Applied AI R&D — LLM Pipelines & NLP
Luxembourg Centre for Contemporary and Digital History, University of Luxembourg
- Designed and implemented a modular, end-to-end NLP pipeline for entity and relationship extraction from long-form historical documents, integrating text cleaning, overlapping chunking (LangChain), LLM-based coreference resolution, and structured JSON output via OpenAI APIs (GPT-4o, GPT-4.1, GPT-5, o3).
- Introduced a dedicated coreference resolution stage to disambiguate pronouns and collective entity references prior to extraction, independently increasing attribution accuracy by ~20%; benchmarked 43 experimental configurations varying chunking, context windows, prompting strategies, and model selection across a curated ground-truth dataset of 176 annotated relationships.

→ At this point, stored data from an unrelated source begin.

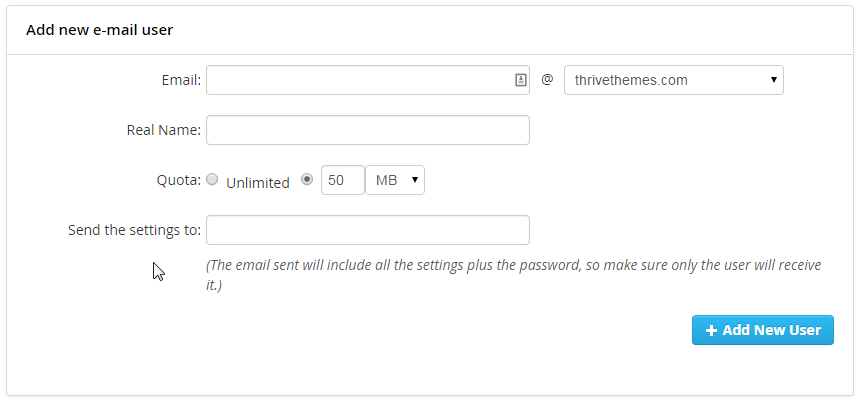This screenshot has width=859, height=401.
Task: Select the Unlimited quota radio button
Action: [x=213, y=179]
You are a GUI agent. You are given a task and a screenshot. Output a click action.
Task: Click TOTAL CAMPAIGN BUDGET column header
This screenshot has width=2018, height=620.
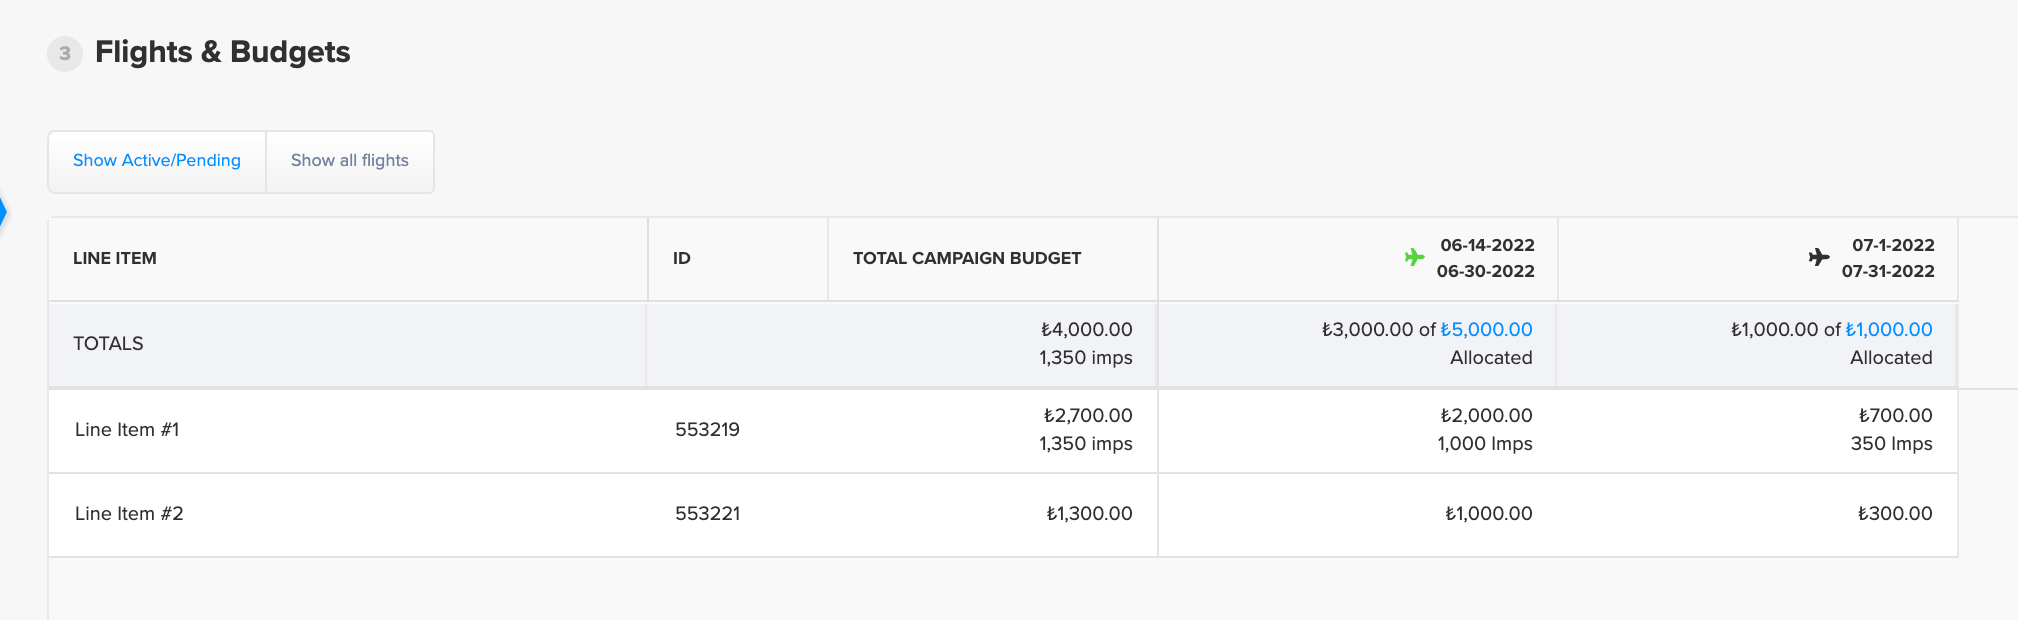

- Achieved a 250% F1-score improvement over the naïve baseline through iterative prompt engineering and pipeline refinement; validated reproducibility via 10-run stability testing, identifying OpenAI o3 as the optimal model for reasoning-intensive extraction tasks.
- Research formed the basis of an interdisciplinary Master's thesis at the intersection of NLP and Digital History; findings are being prepared for publication in a peer-reviewed journal in collaboration with supervisors at C²DH.